┏━━

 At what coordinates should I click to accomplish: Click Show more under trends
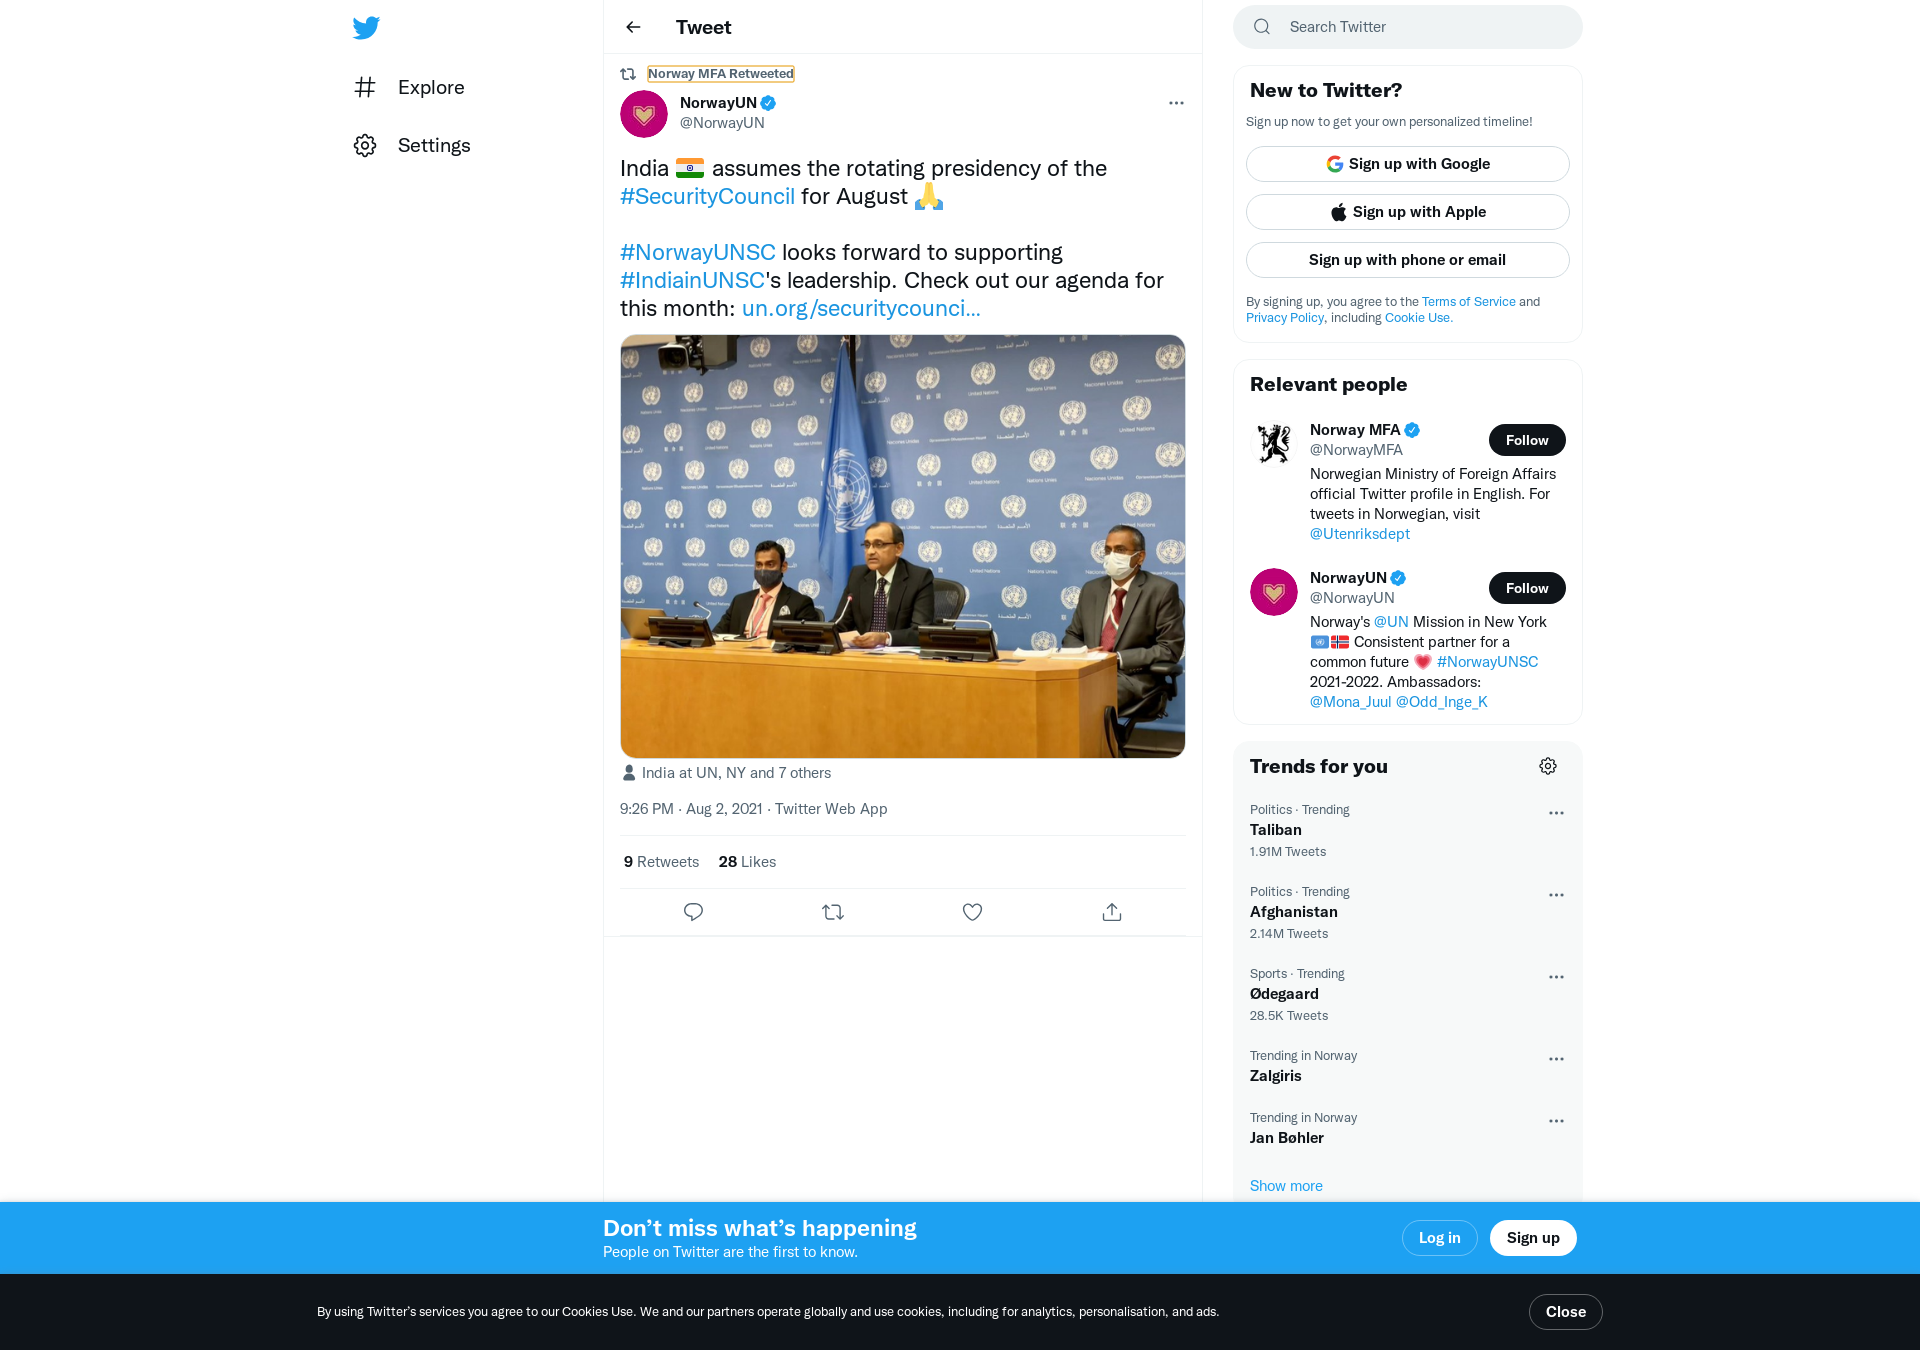(x=1286, y=1186)
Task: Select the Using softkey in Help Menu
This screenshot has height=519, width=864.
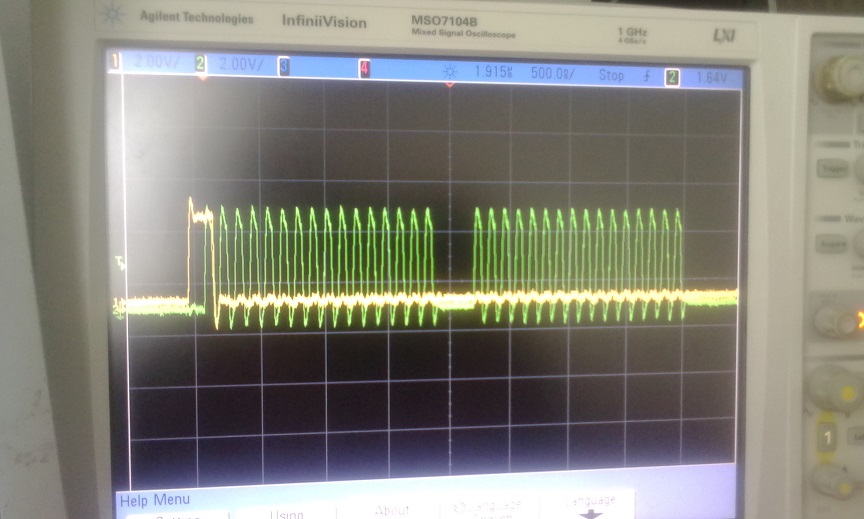Action: 287,513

┗━━

**What you will do**
In the listing above, change "Help Menu" to "Settings Menu" and write the lines out again with nothing else altered. Leave the pictures out.

**Result for this task**
 At what coordinates should I click to accomplish: Click Show more under trends
(x=1286, y=1186)
Task: Select the Using softkey in Settings Menu
This screenshot has height=519, width=864.
Action: 287,513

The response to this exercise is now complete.